El primer ministro sudanés, Idris, afirmó este domingo que el proceso político para encarrilar la transición en Sudán comenzará «pronto» y culminará en elecciones libres y justas. Lo dijo ante una delegación del Consejo de Paz y Seguridad de la Unión Africana (UA), organismo del que Sudán está suspendido desde el golpe de Estado de 2021.
El anuncio llega dos días después de que el líder militar, Abdelfatah al Burhan, adelantara el lanzamiento de un mecanismo independiente para facilitar un «diálogo sudanés integral». Sin embargo, al Burhan condicionó cualquier avance a que el grupo paramilitar Fuerzas de Apoyo Rápido (FAR) deponga las armas, una exigencia que las FAR no han aceptado.

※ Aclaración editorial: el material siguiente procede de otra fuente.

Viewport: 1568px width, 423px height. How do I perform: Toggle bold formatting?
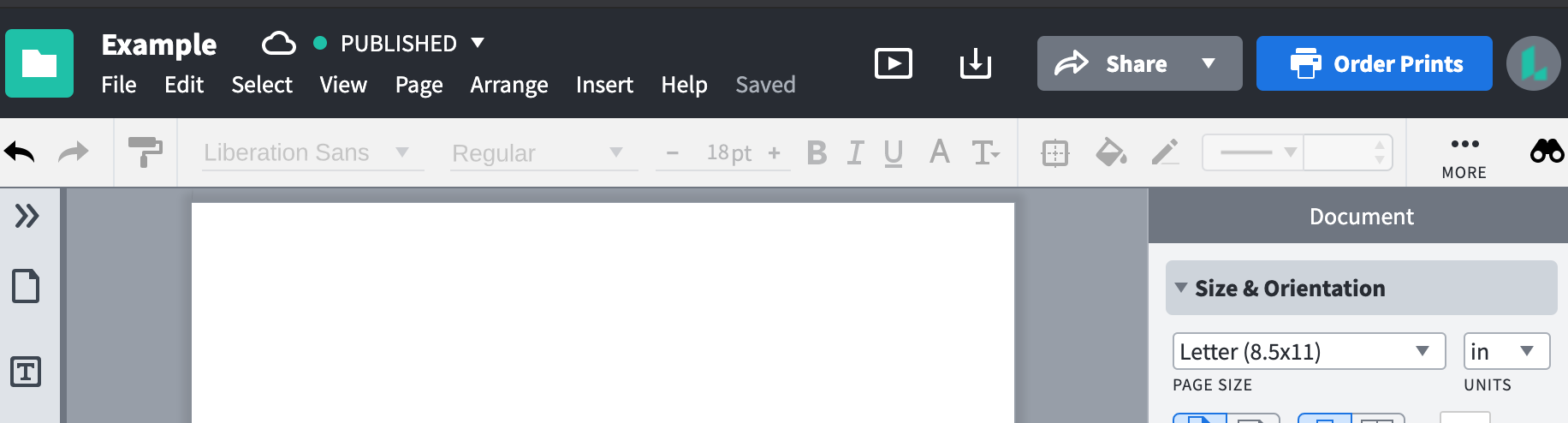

La guerra entre el Ejército y las FAR estalló en abril de 2023. Desde entonces, según la ONU, ha provocado la muerte de decenas de miles de personas y ha obligado a alrededor de 14 millones a abandonar sus hogares, convirtiendo a Sudán en el escenario de la peor crisis de desplazamiento del planeta.
Idris trasladó a la delegación de la UA que el objetivo principal de su Gobierno —controlado por la cúpula militar— es «restaurar la paz y salvaguardar la unidad, la soberanía y la integridad territorial de Sudán». Además, pidió que las FAR sean clasificadas como organización terrorista y que el Ejército no sea equiparado con los paramilitares, a quienes describió como «mercenarios ilegales» que «ya no existen» como organización.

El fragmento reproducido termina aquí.